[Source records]
--------------------------------------------------

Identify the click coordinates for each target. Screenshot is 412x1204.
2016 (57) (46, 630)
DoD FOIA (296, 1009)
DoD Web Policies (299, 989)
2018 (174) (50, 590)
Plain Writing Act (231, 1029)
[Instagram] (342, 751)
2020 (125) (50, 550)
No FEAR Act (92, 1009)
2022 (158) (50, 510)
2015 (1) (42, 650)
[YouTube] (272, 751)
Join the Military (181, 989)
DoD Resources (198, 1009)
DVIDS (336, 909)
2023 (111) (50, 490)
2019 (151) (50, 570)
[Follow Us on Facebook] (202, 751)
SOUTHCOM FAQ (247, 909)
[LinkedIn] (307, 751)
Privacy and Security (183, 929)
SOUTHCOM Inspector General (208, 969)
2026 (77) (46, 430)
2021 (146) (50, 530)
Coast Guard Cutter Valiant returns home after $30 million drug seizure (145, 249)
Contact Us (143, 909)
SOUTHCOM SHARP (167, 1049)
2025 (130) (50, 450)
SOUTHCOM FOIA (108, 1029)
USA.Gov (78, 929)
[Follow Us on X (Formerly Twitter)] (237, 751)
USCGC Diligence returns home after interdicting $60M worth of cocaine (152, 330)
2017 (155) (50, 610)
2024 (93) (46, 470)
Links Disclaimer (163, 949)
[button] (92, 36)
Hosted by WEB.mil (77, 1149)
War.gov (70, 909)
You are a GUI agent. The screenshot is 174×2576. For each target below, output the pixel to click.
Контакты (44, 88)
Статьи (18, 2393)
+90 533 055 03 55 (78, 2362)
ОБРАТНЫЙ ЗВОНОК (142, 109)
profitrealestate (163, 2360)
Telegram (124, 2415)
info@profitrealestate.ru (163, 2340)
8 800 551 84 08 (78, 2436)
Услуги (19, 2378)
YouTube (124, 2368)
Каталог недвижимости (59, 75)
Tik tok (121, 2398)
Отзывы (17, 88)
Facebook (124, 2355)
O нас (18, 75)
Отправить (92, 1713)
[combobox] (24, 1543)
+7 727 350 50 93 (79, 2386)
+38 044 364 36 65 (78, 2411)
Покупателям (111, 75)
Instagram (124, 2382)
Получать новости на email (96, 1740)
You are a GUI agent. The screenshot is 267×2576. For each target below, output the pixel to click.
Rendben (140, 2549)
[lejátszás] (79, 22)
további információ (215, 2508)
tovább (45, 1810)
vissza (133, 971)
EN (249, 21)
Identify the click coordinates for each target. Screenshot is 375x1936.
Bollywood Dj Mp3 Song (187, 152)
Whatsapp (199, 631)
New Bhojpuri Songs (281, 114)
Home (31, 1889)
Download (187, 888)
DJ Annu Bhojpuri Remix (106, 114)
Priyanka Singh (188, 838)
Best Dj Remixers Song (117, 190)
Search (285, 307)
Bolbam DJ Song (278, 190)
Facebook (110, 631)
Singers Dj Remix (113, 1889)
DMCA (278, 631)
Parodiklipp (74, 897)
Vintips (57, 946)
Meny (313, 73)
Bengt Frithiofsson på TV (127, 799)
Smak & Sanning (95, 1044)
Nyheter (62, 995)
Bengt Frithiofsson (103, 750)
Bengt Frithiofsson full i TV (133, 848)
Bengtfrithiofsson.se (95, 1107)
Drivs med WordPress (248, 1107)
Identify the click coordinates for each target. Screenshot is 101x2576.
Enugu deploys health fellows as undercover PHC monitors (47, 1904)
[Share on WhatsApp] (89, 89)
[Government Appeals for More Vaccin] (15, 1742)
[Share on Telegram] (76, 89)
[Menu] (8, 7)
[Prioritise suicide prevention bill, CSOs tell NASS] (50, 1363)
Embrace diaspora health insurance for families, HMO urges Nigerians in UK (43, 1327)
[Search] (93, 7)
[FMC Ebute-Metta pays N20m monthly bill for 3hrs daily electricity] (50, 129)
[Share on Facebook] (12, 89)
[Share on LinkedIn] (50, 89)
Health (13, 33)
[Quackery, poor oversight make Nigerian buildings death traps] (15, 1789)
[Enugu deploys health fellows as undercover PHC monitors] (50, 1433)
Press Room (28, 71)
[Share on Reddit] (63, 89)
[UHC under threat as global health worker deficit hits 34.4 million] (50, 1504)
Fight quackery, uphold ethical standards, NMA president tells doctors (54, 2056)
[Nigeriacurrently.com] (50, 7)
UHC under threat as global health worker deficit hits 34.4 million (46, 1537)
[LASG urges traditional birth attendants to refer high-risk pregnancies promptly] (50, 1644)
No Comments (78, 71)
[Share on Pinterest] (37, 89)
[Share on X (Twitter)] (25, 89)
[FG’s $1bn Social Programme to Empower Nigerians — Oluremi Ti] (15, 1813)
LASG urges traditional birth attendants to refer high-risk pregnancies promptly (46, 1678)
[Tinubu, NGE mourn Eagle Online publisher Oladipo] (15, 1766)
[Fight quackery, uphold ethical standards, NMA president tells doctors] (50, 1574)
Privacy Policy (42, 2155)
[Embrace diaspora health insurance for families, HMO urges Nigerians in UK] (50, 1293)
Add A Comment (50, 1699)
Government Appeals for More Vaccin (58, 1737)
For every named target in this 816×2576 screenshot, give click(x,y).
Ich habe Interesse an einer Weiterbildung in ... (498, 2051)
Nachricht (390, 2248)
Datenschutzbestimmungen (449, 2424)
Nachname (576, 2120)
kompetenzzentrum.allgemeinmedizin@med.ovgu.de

--------------------------------------------------

§ Work instructions: When you reach the line that contains "[LinkedIn] (307, 751)", stop; output it and every line before it from the start of the data, exactly as written.

§ Answer to this task:
Identify the click coordinates for each target. Screenshot is 412x1204.
2016 (57) (46, 630)
DoD FOIA (296, 1009)
DoD Web Policies (299, 989)
2018 (174) (50, 590)
Plain Writing Act (231, 1029)
[Instagram] (342, 751)
2020 (125) (50, 550)
No FEAR Act (92, 1009)
2022 (158) (50, 510)
2015 (1) (42, 650)
[YouTube] (272, 751)
Join the Military (181, 989)
DoD Resources (198, 1009)
DVIDS (336, 909)
2023 (111) (50, 490)
2019 (151) (50, 570)
[Follow Us on Facebook] (202, 751)
SOUTHCOM FAQ (247, 909)
[LinkedIn] (307, 751)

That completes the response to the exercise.